• Task requirements: All lines from the one with "Task: Click the bullet" to the end of the data: return those exactly, and only those.

[Start of Attachment]

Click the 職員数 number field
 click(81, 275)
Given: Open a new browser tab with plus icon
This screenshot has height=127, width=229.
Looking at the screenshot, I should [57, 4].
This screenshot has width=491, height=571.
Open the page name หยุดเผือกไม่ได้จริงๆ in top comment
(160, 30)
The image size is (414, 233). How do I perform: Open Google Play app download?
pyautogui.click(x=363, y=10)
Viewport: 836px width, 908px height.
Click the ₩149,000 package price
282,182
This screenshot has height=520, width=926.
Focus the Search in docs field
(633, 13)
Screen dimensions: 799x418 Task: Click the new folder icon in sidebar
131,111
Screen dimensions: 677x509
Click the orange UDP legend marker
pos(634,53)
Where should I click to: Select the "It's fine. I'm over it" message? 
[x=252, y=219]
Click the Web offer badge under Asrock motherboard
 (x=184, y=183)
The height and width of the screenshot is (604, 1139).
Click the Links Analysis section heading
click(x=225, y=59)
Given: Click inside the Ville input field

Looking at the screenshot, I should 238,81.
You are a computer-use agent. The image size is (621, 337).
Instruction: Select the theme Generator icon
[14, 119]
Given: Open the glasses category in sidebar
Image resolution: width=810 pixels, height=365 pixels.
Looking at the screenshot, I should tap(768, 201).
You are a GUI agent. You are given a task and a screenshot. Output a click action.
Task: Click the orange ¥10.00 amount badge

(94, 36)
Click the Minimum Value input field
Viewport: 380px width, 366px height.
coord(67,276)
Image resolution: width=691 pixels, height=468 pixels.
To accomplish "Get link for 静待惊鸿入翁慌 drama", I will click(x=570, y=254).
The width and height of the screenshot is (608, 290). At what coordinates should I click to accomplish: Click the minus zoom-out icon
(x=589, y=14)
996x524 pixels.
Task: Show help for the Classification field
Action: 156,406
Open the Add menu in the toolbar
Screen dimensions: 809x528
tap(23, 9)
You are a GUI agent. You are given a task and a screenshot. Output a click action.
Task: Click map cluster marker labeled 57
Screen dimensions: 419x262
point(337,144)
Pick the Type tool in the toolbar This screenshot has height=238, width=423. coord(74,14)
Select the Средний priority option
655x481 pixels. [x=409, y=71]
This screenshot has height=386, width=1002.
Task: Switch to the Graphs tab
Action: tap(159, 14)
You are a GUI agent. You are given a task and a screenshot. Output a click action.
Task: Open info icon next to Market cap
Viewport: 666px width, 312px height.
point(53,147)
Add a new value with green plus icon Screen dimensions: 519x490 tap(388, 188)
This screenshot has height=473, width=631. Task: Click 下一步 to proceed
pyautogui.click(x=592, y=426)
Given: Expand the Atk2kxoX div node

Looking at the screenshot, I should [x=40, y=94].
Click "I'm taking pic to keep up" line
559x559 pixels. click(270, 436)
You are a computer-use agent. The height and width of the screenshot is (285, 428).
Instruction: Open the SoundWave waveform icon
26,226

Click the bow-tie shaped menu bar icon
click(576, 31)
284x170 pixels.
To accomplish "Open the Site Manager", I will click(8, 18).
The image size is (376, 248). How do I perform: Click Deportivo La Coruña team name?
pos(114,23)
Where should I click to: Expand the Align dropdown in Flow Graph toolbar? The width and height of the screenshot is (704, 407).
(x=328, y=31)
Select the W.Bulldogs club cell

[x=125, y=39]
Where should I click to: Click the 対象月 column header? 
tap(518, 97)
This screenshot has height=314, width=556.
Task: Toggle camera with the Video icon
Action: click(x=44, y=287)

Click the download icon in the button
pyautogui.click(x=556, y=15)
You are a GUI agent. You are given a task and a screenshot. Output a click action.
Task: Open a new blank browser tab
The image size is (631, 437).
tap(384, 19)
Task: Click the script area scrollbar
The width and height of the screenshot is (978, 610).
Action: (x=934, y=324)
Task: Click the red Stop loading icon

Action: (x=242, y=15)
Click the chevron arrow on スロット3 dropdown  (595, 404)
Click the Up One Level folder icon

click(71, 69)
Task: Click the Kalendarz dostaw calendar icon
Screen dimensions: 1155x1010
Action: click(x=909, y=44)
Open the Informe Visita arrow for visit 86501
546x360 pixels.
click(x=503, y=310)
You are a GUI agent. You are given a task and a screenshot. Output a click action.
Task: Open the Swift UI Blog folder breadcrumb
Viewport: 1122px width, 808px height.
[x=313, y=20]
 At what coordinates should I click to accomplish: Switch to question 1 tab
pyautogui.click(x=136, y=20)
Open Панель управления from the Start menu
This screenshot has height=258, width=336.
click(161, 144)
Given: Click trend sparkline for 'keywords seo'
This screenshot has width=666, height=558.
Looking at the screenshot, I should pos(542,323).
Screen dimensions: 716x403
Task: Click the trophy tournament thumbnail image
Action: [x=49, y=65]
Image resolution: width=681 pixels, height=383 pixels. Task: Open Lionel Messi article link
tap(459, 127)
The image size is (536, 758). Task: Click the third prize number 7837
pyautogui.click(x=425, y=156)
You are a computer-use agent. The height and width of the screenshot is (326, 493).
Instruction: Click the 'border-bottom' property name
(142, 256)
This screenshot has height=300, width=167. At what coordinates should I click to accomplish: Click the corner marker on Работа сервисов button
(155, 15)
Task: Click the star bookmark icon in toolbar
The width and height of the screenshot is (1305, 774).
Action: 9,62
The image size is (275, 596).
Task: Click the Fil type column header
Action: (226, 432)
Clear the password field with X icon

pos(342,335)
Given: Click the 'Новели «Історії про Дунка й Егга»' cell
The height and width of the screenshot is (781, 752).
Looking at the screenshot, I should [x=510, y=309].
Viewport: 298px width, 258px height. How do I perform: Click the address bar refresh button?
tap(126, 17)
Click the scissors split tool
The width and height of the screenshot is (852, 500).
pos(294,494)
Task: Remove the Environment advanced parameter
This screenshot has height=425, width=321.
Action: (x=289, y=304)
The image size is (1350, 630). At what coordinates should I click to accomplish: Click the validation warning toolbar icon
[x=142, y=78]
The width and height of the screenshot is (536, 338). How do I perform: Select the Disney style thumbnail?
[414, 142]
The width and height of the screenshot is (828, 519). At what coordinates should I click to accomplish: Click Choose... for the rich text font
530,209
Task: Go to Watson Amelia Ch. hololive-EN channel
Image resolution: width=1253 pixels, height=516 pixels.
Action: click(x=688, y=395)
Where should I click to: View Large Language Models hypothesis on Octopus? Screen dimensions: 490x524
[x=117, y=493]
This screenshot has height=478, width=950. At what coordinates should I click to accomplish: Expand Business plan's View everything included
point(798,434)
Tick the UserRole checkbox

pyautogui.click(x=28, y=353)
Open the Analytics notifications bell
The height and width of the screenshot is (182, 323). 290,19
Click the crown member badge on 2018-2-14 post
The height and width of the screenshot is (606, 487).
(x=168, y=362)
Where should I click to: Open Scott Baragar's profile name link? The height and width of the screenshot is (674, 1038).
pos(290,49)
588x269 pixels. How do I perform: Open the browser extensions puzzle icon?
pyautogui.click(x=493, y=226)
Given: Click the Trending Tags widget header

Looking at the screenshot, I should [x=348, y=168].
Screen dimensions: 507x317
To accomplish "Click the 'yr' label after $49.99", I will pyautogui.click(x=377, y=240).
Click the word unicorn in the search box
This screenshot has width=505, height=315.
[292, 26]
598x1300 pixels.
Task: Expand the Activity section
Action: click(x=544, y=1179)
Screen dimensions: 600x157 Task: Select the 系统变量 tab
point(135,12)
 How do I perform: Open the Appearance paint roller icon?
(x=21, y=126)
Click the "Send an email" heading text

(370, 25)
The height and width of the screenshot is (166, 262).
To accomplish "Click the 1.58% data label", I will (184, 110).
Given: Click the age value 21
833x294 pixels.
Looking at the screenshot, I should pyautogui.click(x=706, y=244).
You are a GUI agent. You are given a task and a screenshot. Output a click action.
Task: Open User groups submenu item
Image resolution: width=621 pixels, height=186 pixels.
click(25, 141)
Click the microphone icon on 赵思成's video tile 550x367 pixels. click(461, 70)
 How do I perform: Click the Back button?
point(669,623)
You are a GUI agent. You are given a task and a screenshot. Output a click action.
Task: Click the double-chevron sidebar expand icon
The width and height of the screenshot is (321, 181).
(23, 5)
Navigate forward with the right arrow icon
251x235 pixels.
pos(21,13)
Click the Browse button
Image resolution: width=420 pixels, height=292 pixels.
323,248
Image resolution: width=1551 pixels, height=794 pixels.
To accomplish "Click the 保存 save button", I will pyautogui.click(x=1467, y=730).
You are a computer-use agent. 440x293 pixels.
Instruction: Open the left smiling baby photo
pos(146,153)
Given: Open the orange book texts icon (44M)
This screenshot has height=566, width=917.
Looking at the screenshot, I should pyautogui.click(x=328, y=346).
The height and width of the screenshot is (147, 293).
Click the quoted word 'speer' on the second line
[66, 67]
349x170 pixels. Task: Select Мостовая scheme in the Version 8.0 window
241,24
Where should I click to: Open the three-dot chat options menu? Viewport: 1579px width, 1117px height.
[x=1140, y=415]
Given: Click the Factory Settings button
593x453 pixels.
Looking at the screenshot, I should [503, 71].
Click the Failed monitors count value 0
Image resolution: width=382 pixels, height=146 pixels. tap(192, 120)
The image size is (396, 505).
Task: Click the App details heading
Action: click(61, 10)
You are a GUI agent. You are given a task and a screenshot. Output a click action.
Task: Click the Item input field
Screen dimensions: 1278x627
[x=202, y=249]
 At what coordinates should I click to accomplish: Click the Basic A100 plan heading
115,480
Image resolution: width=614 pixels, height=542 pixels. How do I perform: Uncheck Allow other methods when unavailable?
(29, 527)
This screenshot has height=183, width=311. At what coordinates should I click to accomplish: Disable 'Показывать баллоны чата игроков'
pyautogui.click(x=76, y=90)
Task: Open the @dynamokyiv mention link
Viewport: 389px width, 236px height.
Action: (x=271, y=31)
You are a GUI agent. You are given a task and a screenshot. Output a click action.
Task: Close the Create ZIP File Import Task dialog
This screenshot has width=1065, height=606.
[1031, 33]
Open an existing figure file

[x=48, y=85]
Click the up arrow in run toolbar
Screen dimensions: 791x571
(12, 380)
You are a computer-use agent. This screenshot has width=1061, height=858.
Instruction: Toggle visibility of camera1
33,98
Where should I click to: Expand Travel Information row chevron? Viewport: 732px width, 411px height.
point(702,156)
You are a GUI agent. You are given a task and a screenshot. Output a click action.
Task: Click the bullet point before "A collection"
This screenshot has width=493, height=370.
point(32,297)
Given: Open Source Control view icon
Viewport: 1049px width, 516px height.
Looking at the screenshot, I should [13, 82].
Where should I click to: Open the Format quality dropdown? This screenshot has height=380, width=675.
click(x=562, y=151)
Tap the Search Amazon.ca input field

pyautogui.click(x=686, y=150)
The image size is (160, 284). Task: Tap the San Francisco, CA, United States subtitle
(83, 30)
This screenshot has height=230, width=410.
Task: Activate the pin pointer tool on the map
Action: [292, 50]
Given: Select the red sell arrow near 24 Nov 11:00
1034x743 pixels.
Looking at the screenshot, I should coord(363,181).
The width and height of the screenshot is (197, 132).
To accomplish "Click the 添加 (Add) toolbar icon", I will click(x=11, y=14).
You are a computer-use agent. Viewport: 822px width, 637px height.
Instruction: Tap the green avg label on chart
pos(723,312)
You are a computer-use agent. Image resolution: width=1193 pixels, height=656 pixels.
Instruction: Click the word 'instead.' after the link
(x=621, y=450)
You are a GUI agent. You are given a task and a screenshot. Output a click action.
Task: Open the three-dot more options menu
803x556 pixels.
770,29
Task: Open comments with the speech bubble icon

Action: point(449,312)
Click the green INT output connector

[End of Attachment]

• Reply to the exercise:
Task: Click the bullet point before "A collection"
This screenshot has width=493, height=370.
point(32,297)
Given: Open Source Control view icon
Viewport: 1049px width, 516px height.
Looking at the screenshot, I should [13, 82].
Where should I click to: Open the Format quality dropdown? This screenshot has height=380, width=675.
click(x=562, y=151)
Tap the Search Amazon.ca input field

pyautogui.click(x=686, y=150)
The image size is (160, 284). Task: Tap the San Francisco, CA, United States subtitle
(83, 30)
This screenshot has height=230, width=410.
Task: Activate the pin pointer tool on the map
Action: [292, 50]
Given: Select the red sell arrow near 24 Nov 11:00
1034x743 pixels.
Looking at the screenshot, I should coord(363,181).
The width and height of the screenshot is (197, 132).
To accomplish "Click the 添加 (Add) toolbar icon", I will click(x=11, y=14).
You are a computer-use agent. Viewport: 822px width, 637px height.
Instruction: Tap the green avg label on chart
pos(723,312)
You are a computer-use agent. Image resolution: width=1193 pixels, height=656 pixels.
Instruction: Click the word 'instead.' after the link
(x=621, y=450)
You are a GUI agent. You are given a task and a screenshot. Output a click action.
Task: Open the three-dot more options menu
803x556 pixels.
770,29
Task: Open comments with the speech bubble icon

Action: point(449,312)
Click the green INT output connector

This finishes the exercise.